### The problem
Each record is to be duplicated exactly, with nothing added.

#### Source material ####

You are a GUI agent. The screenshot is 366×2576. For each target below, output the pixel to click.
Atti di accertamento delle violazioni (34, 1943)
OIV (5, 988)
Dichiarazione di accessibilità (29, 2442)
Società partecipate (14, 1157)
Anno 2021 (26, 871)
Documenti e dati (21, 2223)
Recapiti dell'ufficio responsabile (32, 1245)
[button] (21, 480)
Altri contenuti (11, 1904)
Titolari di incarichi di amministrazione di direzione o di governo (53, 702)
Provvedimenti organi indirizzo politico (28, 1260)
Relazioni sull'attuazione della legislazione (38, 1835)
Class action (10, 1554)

####

### Solution to this task
You are a GUI agent. The screenshot is 366×2576. For each target below, output the pixel to click.
Atti di accertamento delle violazioni (34, 1943)
OIV (5, 988)
Dichiarazione di accessibilità (29, 2442)
Società partecipate (14, 1157)
Anno 2021 (26, 871)
Documenti e dati (21, 2223)
Recapiti dell'ufficio responsabile (32, 1245)
[button] (21, 480)
Altri contenuti (11, 1904)
Titolari di incarichi di amministrazione di direzione o di governo (53, 702)
Provvedimenti organi indirizzo politico (28, 1260)
Relazioni sull'attuazione della legislazione (38, 1835)
Class action (10, 1554)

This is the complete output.